Stored data entries
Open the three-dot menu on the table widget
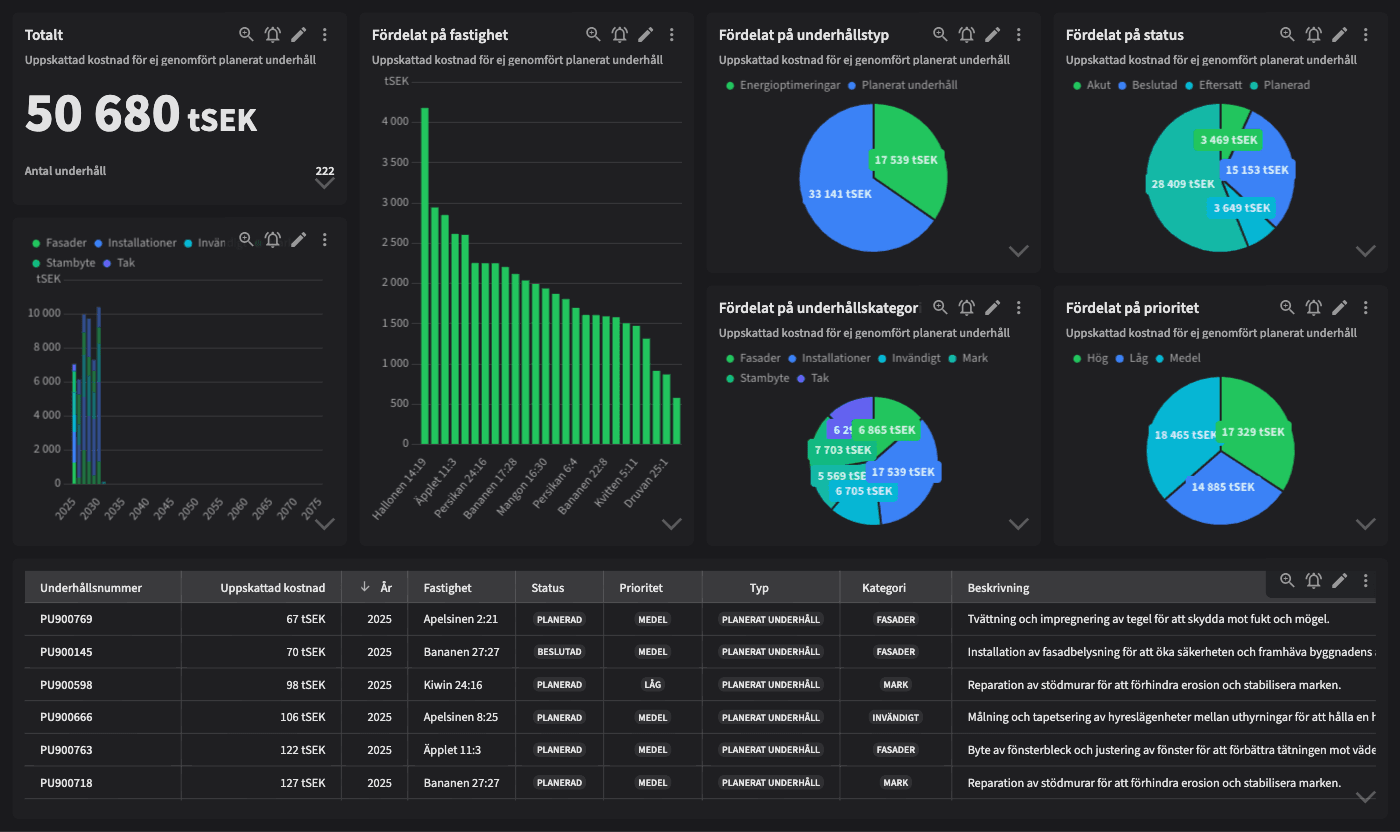The height and width of the screenshot is (832, 1400). click(x=1365, y=580)
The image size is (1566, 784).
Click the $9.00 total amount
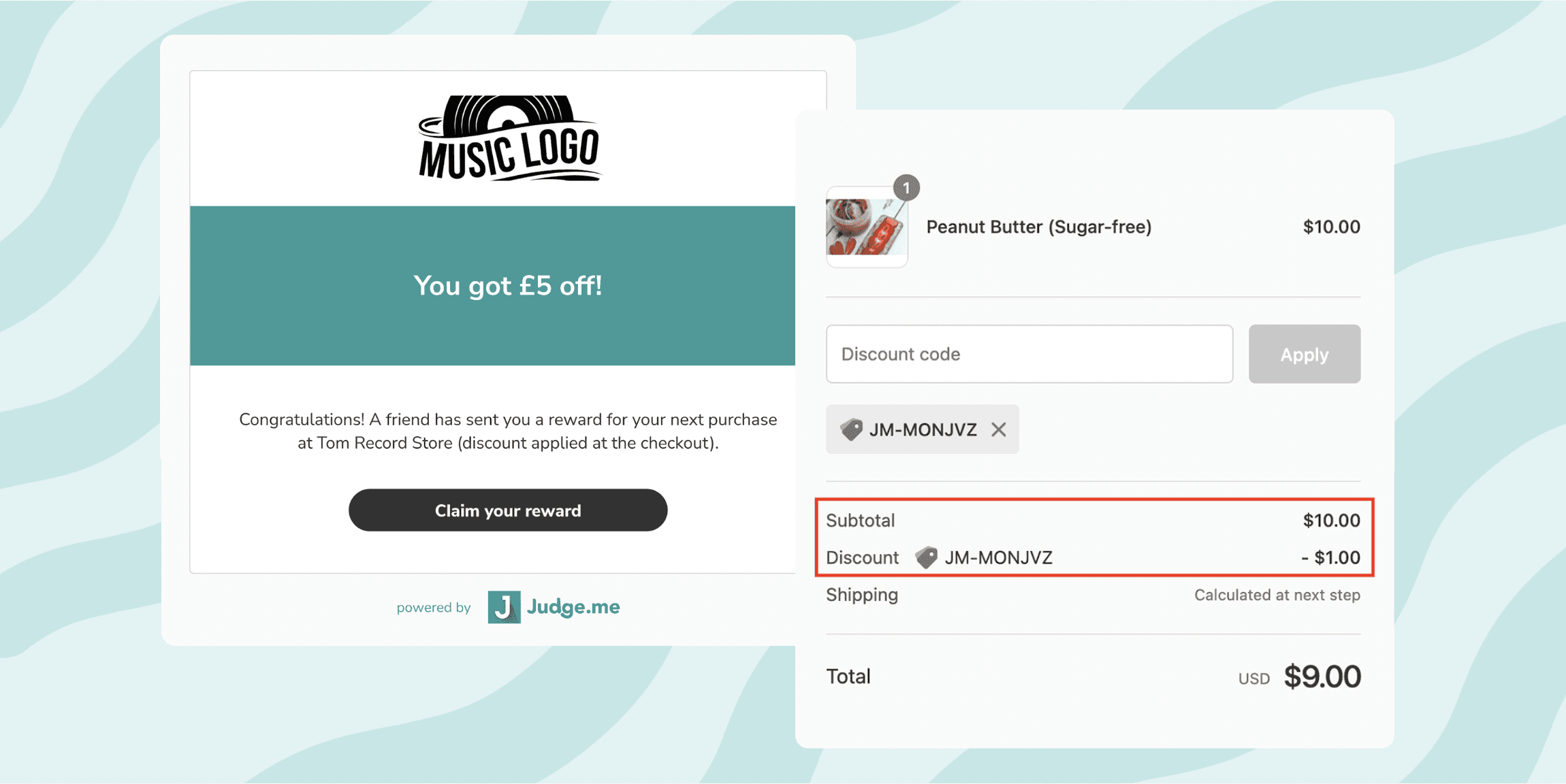point(1322,676)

TASK PROMPT
Copy the final stretch of the entries exactly: the line containing "The image size is (1566, 784)." and every line after it through the last. Include no pictures and nothing more.

ANSWER SECTION
The image size is (1566, 784).
Click the $9.00 total amount
point(1322,676)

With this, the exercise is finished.